O Rio de Janeiro se tornou a primeira cidade brasileira a disponibilizar o medicamento Ozempic pelo Sistema Único de Saúde (SUS). Em um ato simbólico na quarta-feira, 18 de março, o prefeito Eduardo Paes (PSD) aplicou a primeira dose da chamada ‘caneta emagrecedora’ em uma paciente, marcando um passo inédito no combate à obesidade no país.
A iniciativa ocorre em um momento relevante, pois a patente da semaglutida, princípio ativo presente em medicamentos como Ozempic e Wegovy, expira no Brasil nesta sexta-feira, 20 de março. Com o fim da exclusividade da farmacêutica Novo Nordisk, outras empresas poderão desenvolver versões que contêm esse composto. Isso abre caminho para concorrência e uma eventual redução de preços, embora isso não deva ocorrer de imediato devido a entraves regulatórios e industriais.
Na semana passada, durante um evento no Rio ao lado do presidente Luiz Inácio Lula da Silva (PT), Paes pediu que o governo federal incorporasse o medicamento em toda a rede pública. Lula, no entanto, tratou o tema como delicado e afirmou que o remédio ‘não é um prêmio para quem é relaxado’. Ele destacou que deve ser prescrito para pessoas que, por necessidade de saúde, não conseguem emagrecer, e que o médico deve orientar sobre a importância de atividades físicas.

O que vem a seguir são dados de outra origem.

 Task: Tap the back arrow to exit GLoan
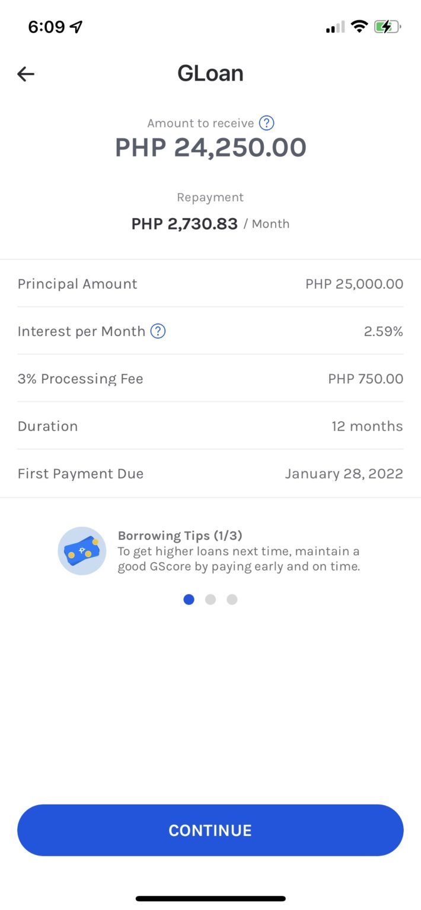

“‘As pessoas têm que aprender a tirar a bunda da cadeira e andar um pouco’, disse o presidente.”
Médicos, por outro lado, ressaltam que a obesidade deve ser encarada como uma doença, e não como uma falha de caráter. Cynthia Valério, presidente eleita da Associação Brasileira para o Estudo da Obesidade (Abeso), afirmou que não tratar a obesidade com a seriedade necessária é ‘praticamente criminoso’.
Apesar dos apelos para que as canetas sejam incluídas no SUS, especialistas acreditam que isso ainda está distante da realidade. O custo do tratamento mensal com essa medicação é de aproximadamente R$ 1.400, o que dificulta o acesso, especialmente para pessoas de baixa renda.
“‘A gente está aqui falando sobre um dos tratamentos mais caros da história da humanidade’, contextualiza Rafael Claro, professor da Escola de Enfermagem da Universidade Federal de Minas Gerais (UFMG).”
Esse momento marca um novo capítulo das canetas emagrecedoras no Brasil, que têm transformado não apenas a saúde, mas também a dinâmica de consumo em diversos setores da economia. A Organização Mundial da Saúde (OMS) aponta que 43% dos adultos têm sobrepeso e 16% são obesos, com o Brasil apresentando uma taxa preocupante de 31% de obesidade.
Durante décadas, as opções para quem enfrentava a obesidade eram limitadas a dietas restritas e exercícios físicos. Um estudo britânico de 2015 mostrou que apenas um em cada 210 homens e uma em cada 124 mulheres com obesidade conseguem manter um peso saudável apenas com dieta e exercício. As canetas emagrecedoras, inicialmente desenvolvidas para tratar diabetes, mostraram um efeito adicional significativo na perda de peso.
Esses medicamentos agem em áreas do cérebro que controlam a saciedade e a fome, reduzindo o apetite. Além da perda de peso, as canetas têm mudado a forma como as pessoas se relacionam com atividades físicas, promovendo uma abordagem mais positiva em relação ao exercício.
O uso desses medicamentos também tem gerado mudanças nos hábitos alimentares, com pacientes relatando maior consumo de alimentos frescos e menos interesse em comidas não saudáveis. Supermercados já estão adaptando suas ofertas para atender a essa nova demanda.